Maybe the colors are for red states and blue states......


----------



## Puddleglum (Jan 21, 2006)

Hmm . . . but then why are Nate & I red (Washington - especially Seattle, is anything but a red state)? 
I think the guys just weren't paying attention.


----------



## ANT (Jan 21, 2006)

I'm on ... this was a cool idea. We ought to see about getting a link to this added to the site.


----------



## Bladestunner316 (Jan 21, 2006)

Well Im neither read nor blue but Christocratic


----------



## Devin (Jan 21, 2006)

I tried my best to give a shoutout...not sure if it's any good:

"PREDESTINATION RULES! FREE WILL IS FOR LOSERS!!"


----------



## C. Matthew McMahon (Jan 22, 2006)

That's very neat.


----------



## Bladestunner316 (Jan 22, 2006)

It should be called arminians anonymous


----------



## panta dokimazete (Jan 22, 2006)

done and cool! I am having geek chillbumps...


----------



## Plimoth Thom (Jan 22, 2006)

So far the state with the most Puritans is Texas with 5, followed by Florida with 4, and Mississippi, Pennsylvania, Washington, Louisiana, California and Wisconsin tied with 3 each for third place. But I know not everyone has added themsleves yet, so this is a little off.

[Edited on 1-22-2006 by Plimoth Thom]


----------



## crhoades (Jan 22, 2006)

2nd marker for Tennessee is in. Blum, you need to take a drive over to Nashville for a pint and a cigar on me.


----------



## Peter (Jan 22, 2006)

> _Originally posted by Plimoth Thom_
> So far the state with the most Puritans is Texas with 5, followed by Florida with 4, and Mississippi, Pennsylvania, Washington, Louisiana, California and Wisconsin tied with 3 each for third place. But I know not everyone has added themsleves yet, so this is a little off.
> 
> [Edited on 1-22-2006 by Plimoth Thom]



and 48 in the US and one in South Africa


----------



## NaphtaliPress (Jan 22, 2006)

Someone explain to me again why some of ya'll are pink? Go Puritan Texas!


----------



## Anton Bruckner (Jan 22, 2006)

> _Originally posted by NaphtaliPress_
> Someone explain to me again why some of ya'll are pink?


They are secretly liberals. pink is their color of identification for each other.


----------



## Anton Bruckner (Jan 22, 2006)

> _Originally posted by Devin_
> I tried my best to give a shoutout...not sure if it's any good:
> 
> "PREDESTINATION RULES! FREE WILL IS FOR LOSERS!!"


----------



## Tirian (Jan 22, 2006)

> _Originally posted by Peter_
> 
> 
> > _Originally posted by Plimoth Thom_
> ...



And one so far in Aus


----------



## SolaScriptura (Jan 23, 2006)

Well, it certainly looks like the Great Plains are completely void of any sound theologians! 

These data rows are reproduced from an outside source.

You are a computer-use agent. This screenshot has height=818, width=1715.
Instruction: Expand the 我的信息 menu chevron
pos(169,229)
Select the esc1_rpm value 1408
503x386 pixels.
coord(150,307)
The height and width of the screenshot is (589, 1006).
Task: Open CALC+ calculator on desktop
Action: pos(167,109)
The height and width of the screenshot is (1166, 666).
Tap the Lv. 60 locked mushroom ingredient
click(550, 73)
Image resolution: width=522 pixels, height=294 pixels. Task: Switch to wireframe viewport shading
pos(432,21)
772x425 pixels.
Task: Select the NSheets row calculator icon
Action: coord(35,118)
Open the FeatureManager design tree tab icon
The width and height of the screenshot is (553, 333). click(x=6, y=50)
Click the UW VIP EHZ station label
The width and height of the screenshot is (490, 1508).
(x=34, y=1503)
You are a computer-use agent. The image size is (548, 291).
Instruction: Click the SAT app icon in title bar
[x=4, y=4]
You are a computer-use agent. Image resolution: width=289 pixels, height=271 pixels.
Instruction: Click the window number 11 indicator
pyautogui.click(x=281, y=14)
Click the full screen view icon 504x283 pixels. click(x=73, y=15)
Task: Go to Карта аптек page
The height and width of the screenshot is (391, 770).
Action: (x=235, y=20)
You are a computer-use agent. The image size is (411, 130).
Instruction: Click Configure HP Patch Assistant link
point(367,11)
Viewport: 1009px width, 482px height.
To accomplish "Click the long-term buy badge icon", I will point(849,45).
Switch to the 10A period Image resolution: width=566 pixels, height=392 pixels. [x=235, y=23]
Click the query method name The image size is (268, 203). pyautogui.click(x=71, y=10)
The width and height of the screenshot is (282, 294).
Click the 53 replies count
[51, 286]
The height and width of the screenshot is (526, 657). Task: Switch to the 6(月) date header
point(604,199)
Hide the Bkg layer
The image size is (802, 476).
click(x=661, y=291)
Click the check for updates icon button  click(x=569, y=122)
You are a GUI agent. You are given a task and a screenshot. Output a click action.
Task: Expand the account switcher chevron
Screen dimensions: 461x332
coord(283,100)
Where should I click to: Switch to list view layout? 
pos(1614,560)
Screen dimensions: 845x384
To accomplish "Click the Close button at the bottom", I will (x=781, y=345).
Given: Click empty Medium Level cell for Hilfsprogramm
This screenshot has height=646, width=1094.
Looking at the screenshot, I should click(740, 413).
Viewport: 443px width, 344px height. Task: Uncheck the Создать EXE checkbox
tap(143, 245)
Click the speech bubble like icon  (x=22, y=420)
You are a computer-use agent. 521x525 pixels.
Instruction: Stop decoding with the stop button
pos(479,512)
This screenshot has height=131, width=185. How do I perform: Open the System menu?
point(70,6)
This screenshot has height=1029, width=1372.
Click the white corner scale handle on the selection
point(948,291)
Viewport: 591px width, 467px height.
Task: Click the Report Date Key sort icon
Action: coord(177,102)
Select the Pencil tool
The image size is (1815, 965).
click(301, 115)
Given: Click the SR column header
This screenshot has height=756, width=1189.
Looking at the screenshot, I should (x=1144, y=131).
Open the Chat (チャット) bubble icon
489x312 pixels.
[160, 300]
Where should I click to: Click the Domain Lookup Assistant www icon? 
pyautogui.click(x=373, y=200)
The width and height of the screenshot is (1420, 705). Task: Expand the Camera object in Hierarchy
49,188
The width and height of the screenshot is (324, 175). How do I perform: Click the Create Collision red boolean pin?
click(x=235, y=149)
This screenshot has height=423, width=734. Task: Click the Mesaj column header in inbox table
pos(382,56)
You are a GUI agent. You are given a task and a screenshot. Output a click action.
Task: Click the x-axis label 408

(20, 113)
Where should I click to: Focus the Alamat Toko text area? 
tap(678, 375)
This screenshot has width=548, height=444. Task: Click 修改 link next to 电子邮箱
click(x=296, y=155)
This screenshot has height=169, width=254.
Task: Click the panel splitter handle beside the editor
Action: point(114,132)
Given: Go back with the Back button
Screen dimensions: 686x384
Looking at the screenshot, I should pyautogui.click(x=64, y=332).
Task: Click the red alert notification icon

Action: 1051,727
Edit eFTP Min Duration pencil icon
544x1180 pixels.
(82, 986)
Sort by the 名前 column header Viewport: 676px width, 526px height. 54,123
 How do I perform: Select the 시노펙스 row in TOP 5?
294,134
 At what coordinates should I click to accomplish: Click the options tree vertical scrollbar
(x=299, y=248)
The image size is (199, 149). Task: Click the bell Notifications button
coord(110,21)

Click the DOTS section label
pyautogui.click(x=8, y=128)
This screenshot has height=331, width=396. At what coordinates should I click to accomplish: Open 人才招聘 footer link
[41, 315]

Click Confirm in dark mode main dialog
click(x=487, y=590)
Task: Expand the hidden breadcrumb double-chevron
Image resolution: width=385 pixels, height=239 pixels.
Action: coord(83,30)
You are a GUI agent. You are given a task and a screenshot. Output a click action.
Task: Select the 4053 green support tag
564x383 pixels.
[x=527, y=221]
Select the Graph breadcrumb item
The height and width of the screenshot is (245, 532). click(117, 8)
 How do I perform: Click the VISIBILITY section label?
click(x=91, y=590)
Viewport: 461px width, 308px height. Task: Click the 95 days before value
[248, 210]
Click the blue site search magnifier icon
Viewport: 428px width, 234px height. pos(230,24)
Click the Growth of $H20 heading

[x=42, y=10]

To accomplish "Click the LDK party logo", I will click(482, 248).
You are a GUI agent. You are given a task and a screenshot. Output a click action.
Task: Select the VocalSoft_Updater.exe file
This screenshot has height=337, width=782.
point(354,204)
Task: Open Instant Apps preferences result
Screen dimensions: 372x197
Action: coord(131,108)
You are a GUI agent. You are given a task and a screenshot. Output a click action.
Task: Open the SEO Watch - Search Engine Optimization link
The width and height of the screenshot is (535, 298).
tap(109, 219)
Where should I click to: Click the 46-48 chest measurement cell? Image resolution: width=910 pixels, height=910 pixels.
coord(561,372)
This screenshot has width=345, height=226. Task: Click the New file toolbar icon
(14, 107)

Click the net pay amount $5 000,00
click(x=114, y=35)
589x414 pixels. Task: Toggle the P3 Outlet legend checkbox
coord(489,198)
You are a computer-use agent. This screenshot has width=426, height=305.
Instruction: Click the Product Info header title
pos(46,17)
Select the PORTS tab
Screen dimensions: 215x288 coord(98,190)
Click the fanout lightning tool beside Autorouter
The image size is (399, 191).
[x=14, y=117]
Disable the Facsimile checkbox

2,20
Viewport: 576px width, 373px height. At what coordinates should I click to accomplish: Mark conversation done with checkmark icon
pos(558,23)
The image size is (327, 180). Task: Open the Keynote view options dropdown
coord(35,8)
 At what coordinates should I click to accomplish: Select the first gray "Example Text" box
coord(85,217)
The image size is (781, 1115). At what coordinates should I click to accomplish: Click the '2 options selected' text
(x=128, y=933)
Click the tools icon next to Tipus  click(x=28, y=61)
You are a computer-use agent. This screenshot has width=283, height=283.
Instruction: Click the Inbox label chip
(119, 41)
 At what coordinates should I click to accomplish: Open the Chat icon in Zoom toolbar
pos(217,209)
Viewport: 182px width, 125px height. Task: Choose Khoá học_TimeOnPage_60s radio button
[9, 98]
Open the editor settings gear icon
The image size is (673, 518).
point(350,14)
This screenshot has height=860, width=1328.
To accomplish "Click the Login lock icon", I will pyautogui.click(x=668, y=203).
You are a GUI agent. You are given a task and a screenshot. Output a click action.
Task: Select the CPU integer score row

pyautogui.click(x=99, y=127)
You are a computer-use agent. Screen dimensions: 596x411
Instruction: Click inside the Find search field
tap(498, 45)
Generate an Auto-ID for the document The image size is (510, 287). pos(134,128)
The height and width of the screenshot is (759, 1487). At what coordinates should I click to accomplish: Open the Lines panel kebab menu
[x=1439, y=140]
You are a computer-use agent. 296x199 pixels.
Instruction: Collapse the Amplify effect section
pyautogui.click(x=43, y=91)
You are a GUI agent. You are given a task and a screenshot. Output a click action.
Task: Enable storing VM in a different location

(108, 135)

[Edited on 1-23-2006 by SolaScriptura]


----------



## Anton Bruckner (Jan 23, 2006)

> _Originally posted by SolaScriptura_
> Well, it certainly looks like the Great Plains are completely void of any sound theologians!
> 
> [Edited on 1-23-2006 by SolaScriptura]


----------



## Arch2k (Jan 23, 2006)

> _Originally posted by SolaScriptura_
> Well, it certainly looks like the Great Plains are completely void of any sound theologians!
> 
> [Edited on 1-23-2006 by SolaScriptura]


----------



## Anton Bruckner (Jan 23, 2006)

they are not part of the commonwealth of Israel


----------



## kevin.carroll (Jan 23, 2006)

Neato!


----------



## Scott (Jan 23, 2006)

I am surprised that allot of the people I had always thought were male (like Joe, Rich, Steve, and others) have turned put to the women. That is a bit of a shock, especially for the ones with beards. I did not realize that such a high percentage of users were female (which is fine, just surprising).


----------



## LadyFlynt (Jan 24, 2006)

Another up for PA.


----------



## Puritanhead1981 (Jan 24, 2006)

Added... The great state of AZ


----------